Subtrochanteric Fractures

Fracture within 5 cm distal to the lesser trochanter, a region of high biomechanical stress (large compressive medial and tensile lateral forces).

  • Deforming forces are characteristic: the proximal fragment is flexed (iliopsoas), abducted (glutei) and externally rotated (short rotators), while the distal fragment is adducted and shortened (adductors). Reduction is therefore difficult.
  • Causes: high-energy trauma in the young; low-energy/pathological in the elderly. Atypical femoral fractures from long-term bisphosphonate use classically occur in the subtrochanteric/diaphyseal region (transverse fracture, lateral cortical beaking, prodromal thigh pain).
  • Implant of choice: long cephalomedullary intramedullary nail (load-sharing, biomechanically superior in this high-stress zone). Plates are second-line.

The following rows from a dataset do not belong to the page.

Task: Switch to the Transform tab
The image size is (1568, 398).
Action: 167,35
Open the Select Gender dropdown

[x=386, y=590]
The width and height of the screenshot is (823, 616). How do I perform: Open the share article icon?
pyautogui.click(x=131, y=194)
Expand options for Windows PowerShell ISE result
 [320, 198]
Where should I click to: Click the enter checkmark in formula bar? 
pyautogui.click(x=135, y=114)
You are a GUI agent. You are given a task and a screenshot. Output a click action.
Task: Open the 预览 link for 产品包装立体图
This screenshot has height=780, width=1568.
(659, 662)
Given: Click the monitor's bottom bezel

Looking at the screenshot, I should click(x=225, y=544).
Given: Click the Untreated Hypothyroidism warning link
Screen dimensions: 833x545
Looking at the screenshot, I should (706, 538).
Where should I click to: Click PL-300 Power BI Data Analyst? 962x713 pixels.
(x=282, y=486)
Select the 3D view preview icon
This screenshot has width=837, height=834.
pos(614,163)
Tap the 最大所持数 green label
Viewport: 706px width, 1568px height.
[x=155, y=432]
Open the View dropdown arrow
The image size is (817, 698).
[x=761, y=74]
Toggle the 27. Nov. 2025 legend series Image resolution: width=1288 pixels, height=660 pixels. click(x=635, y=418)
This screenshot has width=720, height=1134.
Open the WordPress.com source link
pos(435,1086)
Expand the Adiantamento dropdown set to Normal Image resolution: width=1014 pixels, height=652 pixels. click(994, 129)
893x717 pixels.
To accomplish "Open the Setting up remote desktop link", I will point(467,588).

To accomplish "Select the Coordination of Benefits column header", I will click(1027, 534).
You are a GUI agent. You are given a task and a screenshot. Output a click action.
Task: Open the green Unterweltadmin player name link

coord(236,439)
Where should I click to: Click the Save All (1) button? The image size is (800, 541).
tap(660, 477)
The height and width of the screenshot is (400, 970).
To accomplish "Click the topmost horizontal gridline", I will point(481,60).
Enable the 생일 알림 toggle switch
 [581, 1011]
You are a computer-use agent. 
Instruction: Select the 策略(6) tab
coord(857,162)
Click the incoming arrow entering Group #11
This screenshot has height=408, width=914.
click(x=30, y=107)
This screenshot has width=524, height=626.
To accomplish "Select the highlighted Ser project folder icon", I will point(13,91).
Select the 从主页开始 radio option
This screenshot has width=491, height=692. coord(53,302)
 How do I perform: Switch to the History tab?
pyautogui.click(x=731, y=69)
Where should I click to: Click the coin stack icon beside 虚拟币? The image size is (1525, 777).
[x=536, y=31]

High-yield: Suspect an atypical femoral fracture (bisphosphonate-associated) in a patient on long-term bisphosphonates presenting with a transverse subtrochanteric fracture, lateral cortical thickening/beaking and antecedent thigh pain — image the contralateral femur too.

High-yield: Subtrochanteric fracture → long intramedullary nail; remember the flexed–abducted–externally rotated proximal fragment deformity.

Key Differentials & Comparison

The most tested comparison is intracapsular (neck) vs extracapsular (intertrochanteric).

Feature Femoral neck (intracapsular) Intertrochanteric (extracapsular)
Age Younger old / can be young trauma Older, more osteoporotic
Blood supply Tenuous (retinacular) Rich metaphyseal
AVN / non-union High Rare
Union Poor in displaced Reliable
External rotation Partial (~45–60°) Full (90°)
Bruising/blood loss Less (contained by capsule) More
Implant Screws or arthroplasty DHS / IM nail
Late complication AVN, non-union Coxa vara, shortening

Other differentials of the painful, non-weight-bearing hip in the elderly: pubic ramus fracture, acetabular fracture, pathological fracture/metastasis, septic arthritis, soft-tissue contusion, occult fracture (needs MRI).

Recently asked / exam angle

  • Blood supply of the femoral head — answer medial femoral circumflex / lateral epiphyseal (retinacular) vessels; ligamentum teres important in children.
  • Garden classification — match grade to displacement; "Garden III/IV = displaced."
  • Pauwels III = most vertical, highest non-union.
  • Implant matching: stable intertroch → DHS; unstable/reverse-oblique or subtroch → PFN/cephalomedullary nail; displaced neck in elderly active patient → THR, frail → hemiarthroplasty; young displaced neck → emergency fixation.
  • Tip-Apex Distance < 25 mm to avoid screw cut-out (single-best-answer favourite).
  • Investigation of occult hip fracture = MRI.
  • Atypical femoral fracture with bisphosphonates — site and radiographic features.
  • Austin-Moore (uncemented) vs Thompson (cemented) hemiarthroplasty; unipolar vs bipolar.
  • Sign of neck fracture: shortened, externally rotated limb; image-based questions on trabecular pattern.

Rapid revision

  1. Medial femoral circumflex artery (retinacular branches) = chief supply to the adult femoral head; ligamentum teres matters only in children.
  2. Intracapsular = AVN + non-union; extracapsular = malunion (coxa vara) + shortening.
  3. Garden: I incomplete/impacted, II complete undisplaced, III partial displacement, IV full displacement; III & IV = displaced.
  4. Pauwels III (>50°) = most vertical, maximal shear, highest non-union.
  5. Young + displaced neck = surgical emergency → urgent reduction + cannulated screws.
  6. Elderly + displaced neck → arthroplasty: frail = hemiarthroplasty, active = total hip replacement; undisplaced = cannulated screws.
  7. Stable intertrochanteric → DHS; unstable/reverse-oblique → cephalomedullary (PFN) nail.
  8. Tip-Apex Distance < 25 mm prevents DHS screw cut-out.
  9. Subtrochanteric → long IM nail; proximal fragment is flexed, abducted, externally rotated.
  10. Bisphosphonate atypical fracture = transverse subtrochanteric, lateral cortical beaking, prodromal thigh pain.
  11. Occult hip fracture with normal X-ray → MRI (investigation of choice).
  12. Neck fracture = partial external rotation (~45–60°); intertrochanteric = full 90° external rotation with more blood loss; operate within 24–48 h to enable early mobilisation.